Where should I move proxy nodes in ECE?

I just noticed Kibana was kind of slow in my current deployment, and I wasn't sure why. Maybe, I should have moved proxy nodes from coordinators to allocators. Any thoughts?

If I don't want to deploy a dedicate node/s for proxies, where should I keep proxies in the ECE deployment? Should I move them to allocators or should they stay as they are (on coordinators)?

I was under impression that nothing should have been moved into allocators for the security reasons.

--Thanks

We do recommend moving proxy nodes off allocators where possible, either onto the coordinator nodes or onto their own dedicated nodes. This is both security/isolation and performance reasons. (See https://www.elastic.co/guide/en/cloud-enterprise/current/ece-playbook.html)

That said many smaller ECE deployments do co-locate proxies on allocators.

It is unlikely that this would be the root cause of a slow Kibana unless there was some anomalous traffic flow (eg large numbers of requests that the proxy was rejecting for some reason). You can use docker stats to confirm that the proxy is not CPU-limiting the allocator box, I'd be somewhat surprised if that was the case.

Have you looked at the monitoring information (either what ECE generates natively or ideally with a separate monitoring cluster)? Most of the time a slow Kibana is caused by a slow Elasticsearch.

I haven't moved proxies back to allocators (since the installation process), I was just thinking about it since allocators are much more powerful than coordinators in my deployment (assuming in any others as well), but again I had concerns that this wasn't a recommendation by Elastic.

I checked all the monitoring information dashboards and logs, and everything was green. The usage was super low, no obvious performance issues were showing.

The issue I noticed is that sometimes (when you run through the tabs on the left side menu) Kibana shows the first few tabs right away, and then it takes about 5-10 seconds to show the next one you clicked on. And this is constantly happening. Or sometimes when you refresh, it takes about 5 seconds to do it. The other times, it's right away.

@Alex_Piggott
I ran docker stats commend and noticed frc-proxies-proxy is about 10-20% on the average, but when I keep going through the tabs in Kibana and I get the 'spinning' logo of Kibana, the CPU spikes to 80-90%. The server is pretty much idle, just some test data, and it has 8CPUs and 32GB RAM.

Also, after upgrading ECE, I can see some notification about proxies running on coordinators now.

Runner x.x.x.x is both a coordinator and a proxy

From your documentation:

Roles that should not be held by the same runner:

  • Allocators and coordinators
  • Allocators and directors
  • Coordinators and proxies

I'd look at the proxy logs in the L+M cluster and correlate response times with when you see slow down. If you see long response times and no suggestion that ES is slow then maybe a slow coordinator is acting as bottleneck.
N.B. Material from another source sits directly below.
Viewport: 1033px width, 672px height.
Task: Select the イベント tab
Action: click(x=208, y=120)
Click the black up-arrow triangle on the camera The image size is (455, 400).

I'd be really surprised if that could be responsible for a 10s delay. Sounds more like an IO stall on the allocator or connectivity issues or something like that.
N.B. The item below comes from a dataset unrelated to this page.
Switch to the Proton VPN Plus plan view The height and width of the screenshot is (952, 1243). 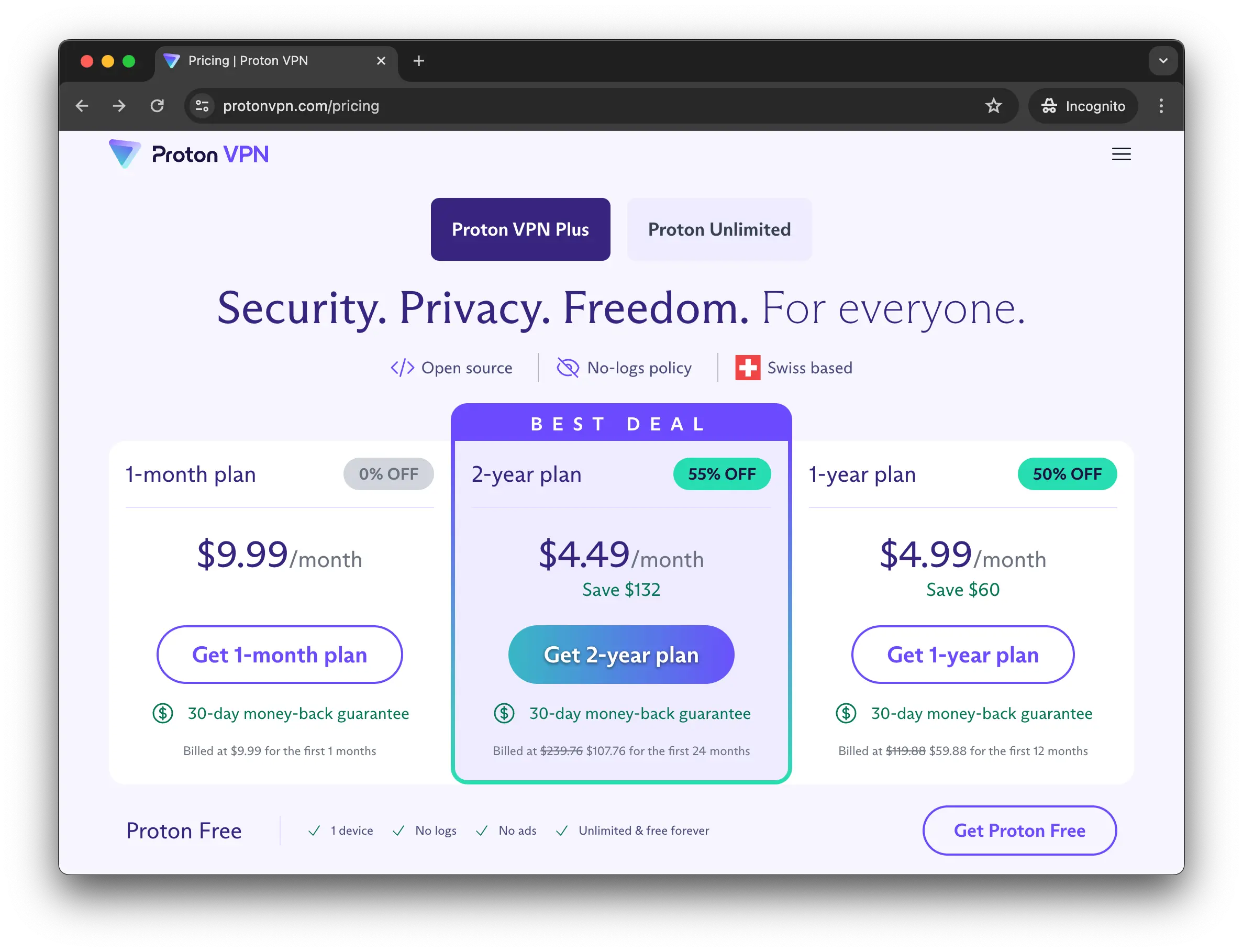point(520,229)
Runner x.x.x.x is both a coordinator and a proxy

That's our "best practice" recommendation but lots of people run eg 3 or 6 host ECE deployments and co-locating either allocator/proxy or coordinator/proxy (or both) depending on hardware/expected load etc is super standard.
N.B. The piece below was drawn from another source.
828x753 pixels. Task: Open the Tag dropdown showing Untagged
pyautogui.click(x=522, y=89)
Sorry I missed this. Can I check I understood correctly ... the CPU usage of frc-proxies-proxy goes up to 80-90% when you spin through the tabs in Kibana?!

How many cores do the coordinator hosts have? (and what sort of volume of traffic does the proxy logs show when this occurs)?

@Alex_Piggott

We run the whole infra in GCP on SSD drives. I'll look into the proxy logs.

Coordinators: 3 systems x 8 vCPUs, 32 GB memory + SSD storage
Allocators: 3 systems x 32 vCPUs, 128 GB memory + SSD storage

And we're getting barely any data, we just started.

Searches return pretty quickly, but the issue we have is with going through the tabs (ex: Discover, Visualize, etc), they're taking 10s+ after you click on a few. Maybe that's a normal behavior, maybe these are apps they're loading a bit longer. Would that be correct?

The first time maybe? I wouldn't expect it to happen every time, and the proxy spiking in CPU is a bit odd.

The coordinator box you've spec'd looks plenty fast enough that putting the proxy either there or on the allocator shouldn't matter

I'll keep digging around and let you know if there is anything odd anywhere in the deployment.

--Thanks!